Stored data
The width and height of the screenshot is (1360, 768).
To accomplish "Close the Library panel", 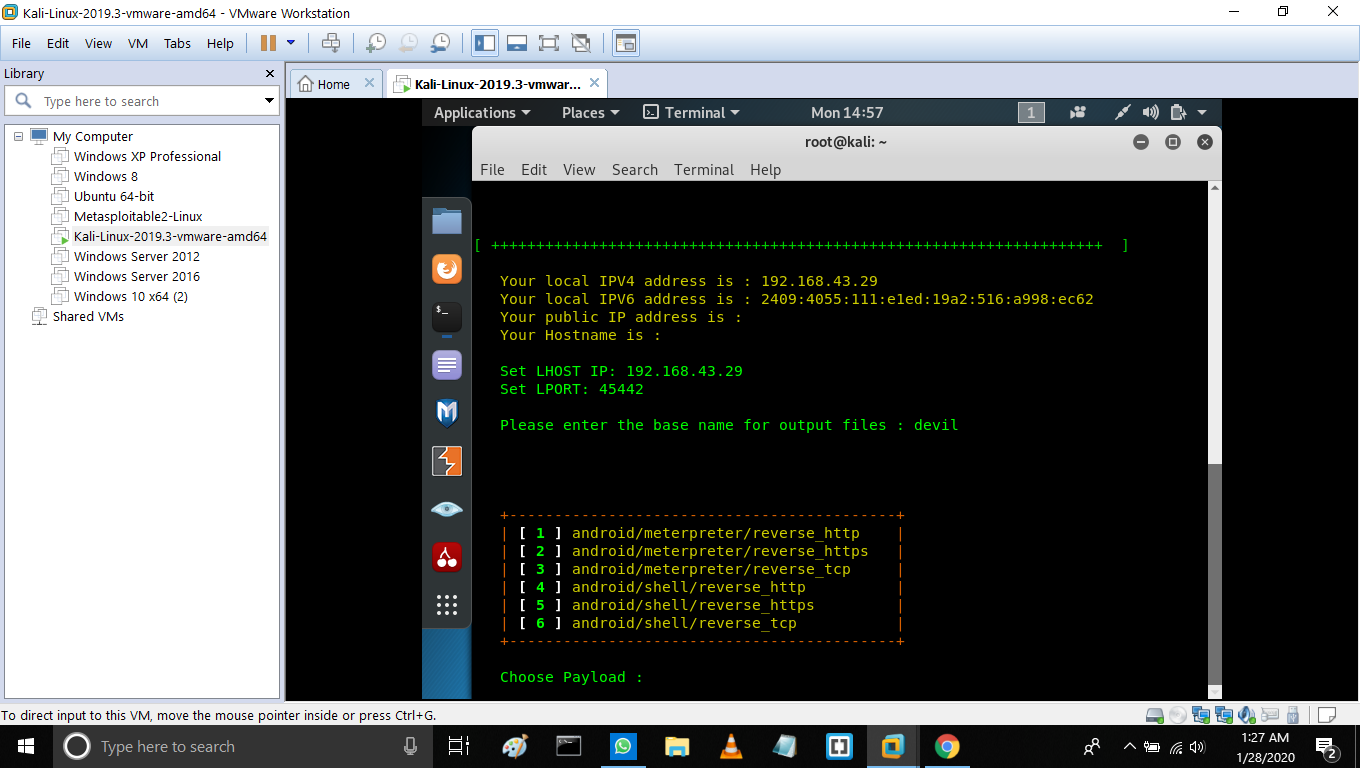I will click(269, 73).
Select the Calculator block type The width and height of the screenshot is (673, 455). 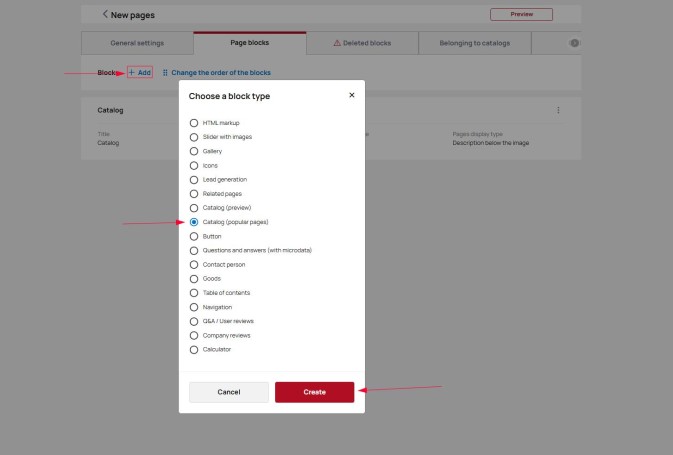click(x=194, y=350)
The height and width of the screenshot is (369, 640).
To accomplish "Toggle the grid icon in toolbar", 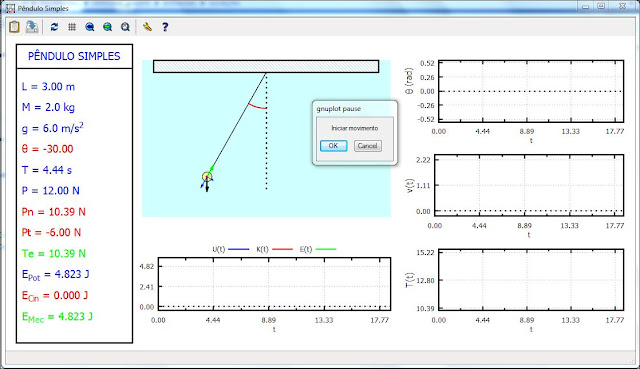I will (x=72, y=27).
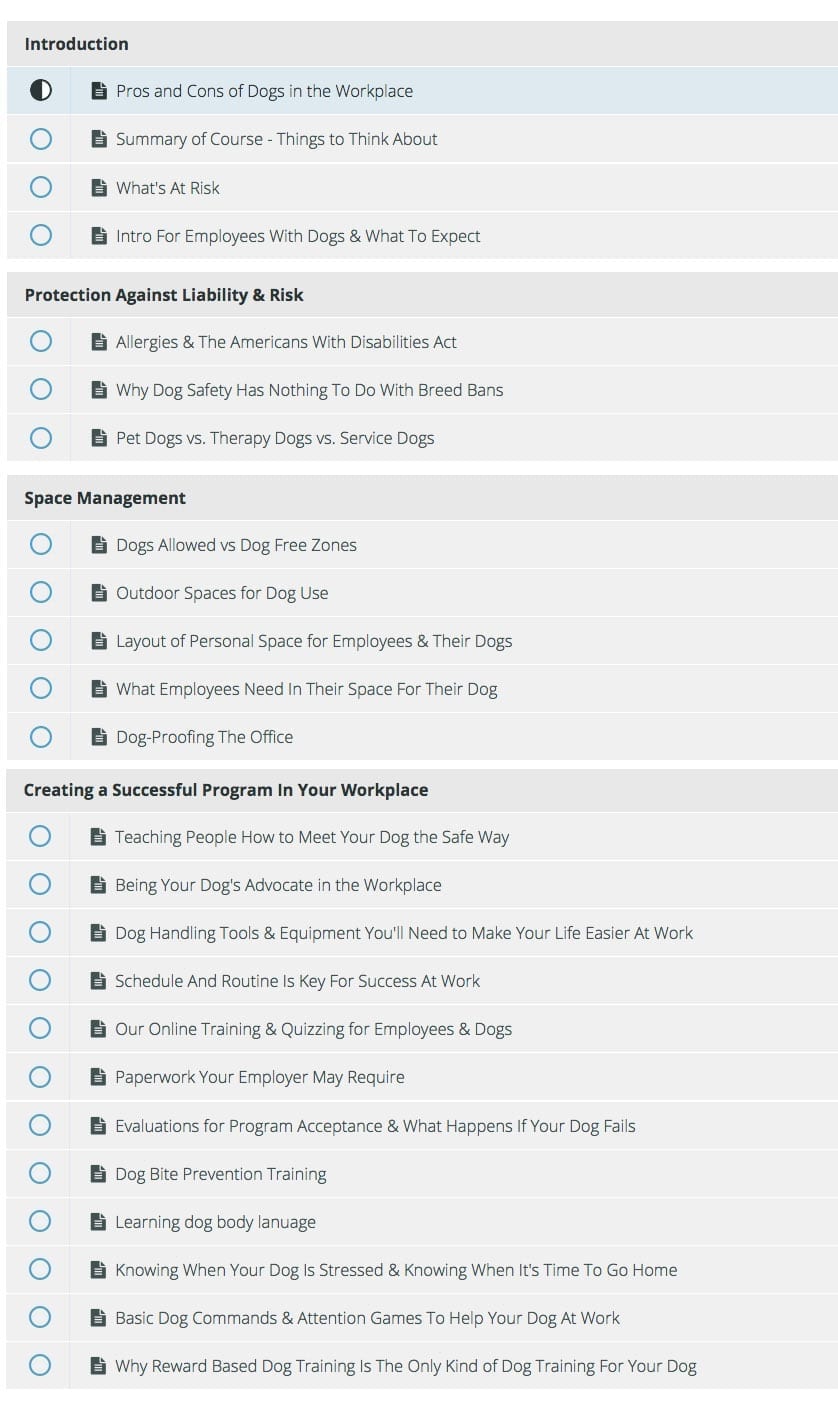This screenshot has width=838, height=1404.
Task: Select Creating a Successful Program In Your Workplace header
Action: click(422, 790)
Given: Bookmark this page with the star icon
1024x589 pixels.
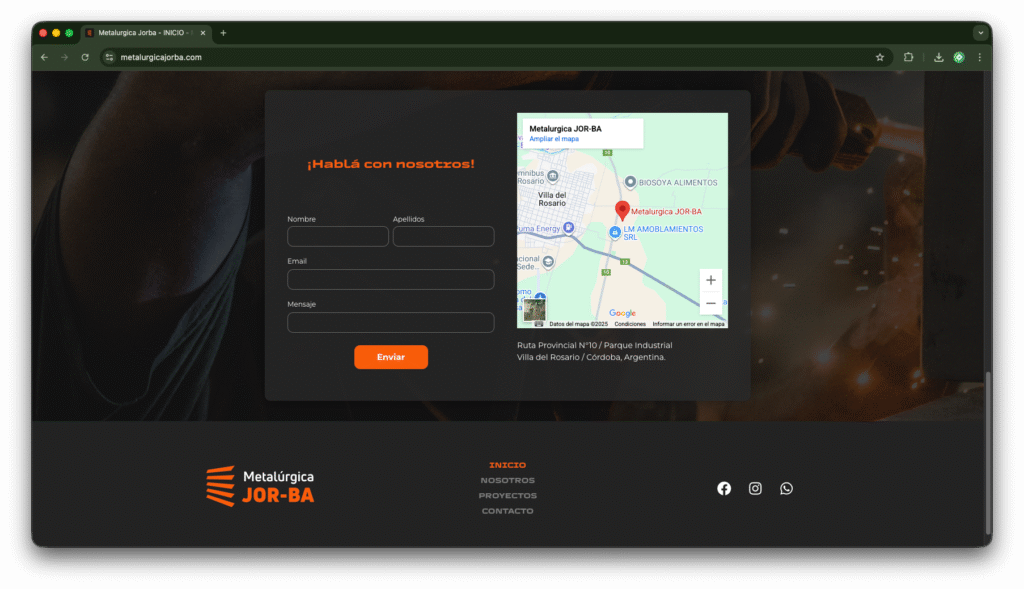Looking at the screenshot, I should coord(880,57).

- **TASK PROMPT**
Starting at the line containing "Given: Bookmark this page with the star icon", output every remaining line of the records above exactly, the last one included. Nothing else belongs in the output, and no pictures either.

- **ANSWER SECTION**
Given: Bookmark this page with the star icon
1024x589 pixels.
Looking at the screenshot, I should coord(880,57).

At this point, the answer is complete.